* START Text passage *

Outfitting That Rugged Worksman Wheel

Discussion in 'Whizzer Motorized Bicycles' started by Hal the Elder, Apr 30, 2009.

  1. Hal the Elder

    Hal the Elder Member

    HEY!

    I'm really impressed at the construction of my new 26" Worksman Coaster Brake Wheel!

    As for installing the sheave, I can use a drill shank as an arbor for opening up the pockets for clamping the sheave to the spokes, but if I use an arbor of the same diameter as the spokes (#31 drill bit, 0.120"), there won't be much grip, so I can use a slightly smaller shank to assure that the clamps will exert some pressure on the spokes when tightened.

    I can go to a #32 (0.116"), a #33 (0.113"), a #34 (0.111"), or a #35 (0.110"), or even smaller. What do you think? I would just force open the pockets by tapping the drill shank into them with a hammer.

    Also, don't you think it would be better to mount the tire before installing the sheave?

    As for installing the sheave, I was thinking of using a large round trash can as a working support.

* END Text passage *

▸ **Exercise set**
**1.** In the forum post, which drill bit size matches the diameter of the spokes?
**2.** Write out everything in the forum post from "As for installing the sheave, I can" down to "a working support.".
The material after the forum post has no part in this work.

* START Data lines *

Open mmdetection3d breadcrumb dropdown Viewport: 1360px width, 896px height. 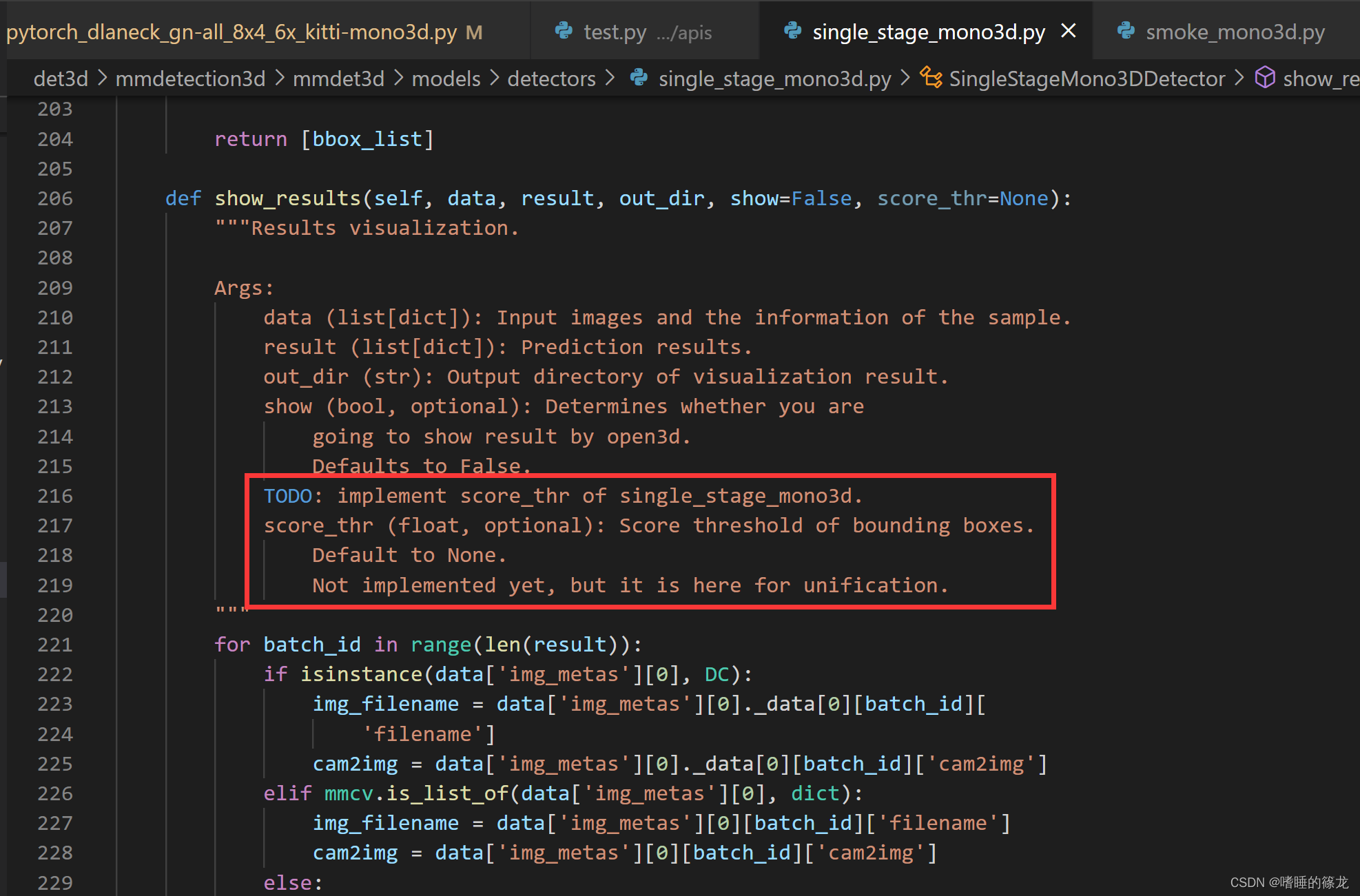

* END Data lines *

▸ **Answers for this exercise**
**1.** A #31 drill bit, 0.120".

**2.**
As for installing the sheave, I can use a drill shank as an arbor for opening up the pockets for clamping the sheave to the spokes, but if I use an arbor of the same diameter as the spokes (#31 drill bit, 0.120"), there won't be much grip, so I can use a slightly smaller shank to assure that the clamps will exert some pressure on the spokes when tightened.

    I can go to a #32 (0.116"), a #33 (0.113"), a #34 (0.111"), or a #35 (0.110"), or even smaller. What do you think? I would just force open the pockets by tapping the drill shank into them with a hammer.

    Also, don't you think it would be better to mount the tire before installing the sheave?

    As for installing the sheave, I was thinking of using a large round trash can as a working support.